By Gwen Ackerman
Jan. 1 (Bloomberg) -- The YouTube cartoon shows rockets striking France’s Eiffel Tower, Britain’s Big Ben and the German Bundestag. Then comes the tagline: “How do you like it? In Sderot, people have been living like this for eight years.”
The video was posted by Israel’s Foreign Ministry, part of a battle for world opinion being waged in parallel with Israel’s military strikes against Hamas in the Gaza Strip.
Besides highlighting the dangers Palestinian rockets pose to Sderot and other Israeli communities, the media blitz includes interviews with Arab-language media, almost-daily international press briefings by Foreign Minister Tzipi Livni and even an Israeli Army channel on YouTube, the popular video- sharing Web site.
Israel’s public-relations campaign stands in marked contrast to 2006, when spokesmen scrambled to explain the bombardment of Hezbollah targets in south Lebanon and Beirut. The goal this time is to keep international pressure at bay for as long as possible, allowing Israel’s military to operate without outside interference.
“This conflict will not be decided on the battlefield, but on the media front,” said Gabi Weimann, a professor of communications at Haifa University. “Both sides know there will be some sort of compromise imposed on them, so this is not just an exchange of fire but one of messages and images.”
Arab-Language Interviews
Ofir Gendelman, director of Arab press and public affairs at the Foreign Ministry, said he is giving 15 interviews a day to Arab-language radio and television stations, as well as answering comments posted on the YouTube site. Going a technological step further, the ministry yesterday held a press conference on Twitter, an instant-messaging community site.
Prime Minister Ehud Olmert has even enlisted political opponents, asking Benjamin Netanyahu, the Likud candidate for prime minister in Feb. 10 elections, to speak for the government alongside Livni, the candidate of Olmert’s own Kadima party.
“When you are in the middle of such a battle against terrorists, you put politics aside and say, ‘We support the government,’” Netanyahu, 59, said in a Dec. 30 interview. He said Olmert personally asked him to give interviews to foreign media outlets, including Reuters and Al-Jazeera.

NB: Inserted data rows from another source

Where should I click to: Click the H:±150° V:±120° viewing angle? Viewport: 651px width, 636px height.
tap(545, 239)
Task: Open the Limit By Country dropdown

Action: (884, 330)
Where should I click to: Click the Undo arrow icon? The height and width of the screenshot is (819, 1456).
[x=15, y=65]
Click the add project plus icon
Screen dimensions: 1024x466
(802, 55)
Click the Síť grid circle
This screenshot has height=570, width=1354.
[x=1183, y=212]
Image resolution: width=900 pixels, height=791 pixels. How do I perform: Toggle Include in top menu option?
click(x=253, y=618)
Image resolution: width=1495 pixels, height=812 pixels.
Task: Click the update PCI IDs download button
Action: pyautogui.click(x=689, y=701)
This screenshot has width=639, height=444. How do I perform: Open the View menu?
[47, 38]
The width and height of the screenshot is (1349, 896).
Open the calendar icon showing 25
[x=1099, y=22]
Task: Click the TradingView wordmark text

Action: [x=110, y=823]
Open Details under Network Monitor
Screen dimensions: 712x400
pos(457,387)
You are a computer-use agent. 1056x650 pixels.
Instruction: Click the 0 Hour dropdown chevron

Hamas, which seized control of Gaza in 2007 and ousted the forces of Palestinian Authority President Mahmoud Abbas, has been trying to run its own public-relations effort. After YouTube censored its video posts -- the group is considered a terrorist organization by the U.S., the European Union and Israel -- Hamas began using an alternative video-sharing site called AqsaTube, said Weimann, who monitors Islamic militant activity on the Web.
YouTube Alternative
Users seeking the AqsaTube site yesterday were redirected to an Arabic-language site that offers video games. An English- language site run by a Hamas militant wing, the Izzadine al- Qassam Brigades, hasn’t been updated for three days, probably because many of its leaders are underground in fear for their lives, Weimann said.
Still, Hamas is benefiting from gory images broadcast by such Arabic stations as Qatar’s Al-Jazeera, Hezbollah’s Al- Manar, Lebanon’s Al-Quds and Iran’s Al-Alam, said Mukhemer Abu Sada, a political scientist at Al Azhar University in Gaza City.
“We see children in Jordan putting the green headbands of Hamas on their foreheads as the television networks work very hard and devote 24-hour broadcasting to revealing the Israeli crimes and reaching the entire world,” he said in a phone interview.
Cease-Fire End
Israel launched its strikes on Gaza on Dec. 27 after a six- month cease-fire with Hamas ended on Dec. 19, preceded a day earlier by Hamas rocket fire from Gaza. The militant group, for its part, says Israel did not do enough to ease its economic blockade of Gaza.
Israel’s air force has hit more than 450 Hamas targets in the past five days, while more than 250 rockets and mortar shells have been launched at the south, an army spokesman said, speaking anonymously by regulation.
As many as 380 Palestinians have been killed and 1,800 wounded since the start of the operation; 25 percent of the fatalities have been civilians, according to the United Nations. Three Israeli civilians and one soldier have died.
Israeli Foreign Ministry spokesman Yigal Palmor said his country has tried to adopt lessons learned from the July 2006 conflict with Hezbollah, the south Lebanon-based Shiite group associated with Iran.
Sharing Information
“One of the main lessons was that we have to share information all the time and coordinate what we are going to say,” Palmor said. The current campaign has been made possible by a new body created in the prime minister’s office that coordinates between the foreign ministry, the army spokesman’s office and the prime minister’s spokesman.
“When you relate the war on Hamas to the war on terrorism, it becomes a global war with global appeal,” said Weimann. “Israel’s public-relations campaign is much more efficient than it has been in the past.”
Still, Israeli officials say they are well aware of the limits of message control.
“‘While I speak, in the background they put images of destruction, of bleeding children,” said Gendelman, the Arabic- language spokesman. “Television is a visual medium, and when you are talking with images in the background, the audience watches the image and doesn’t listen to you.”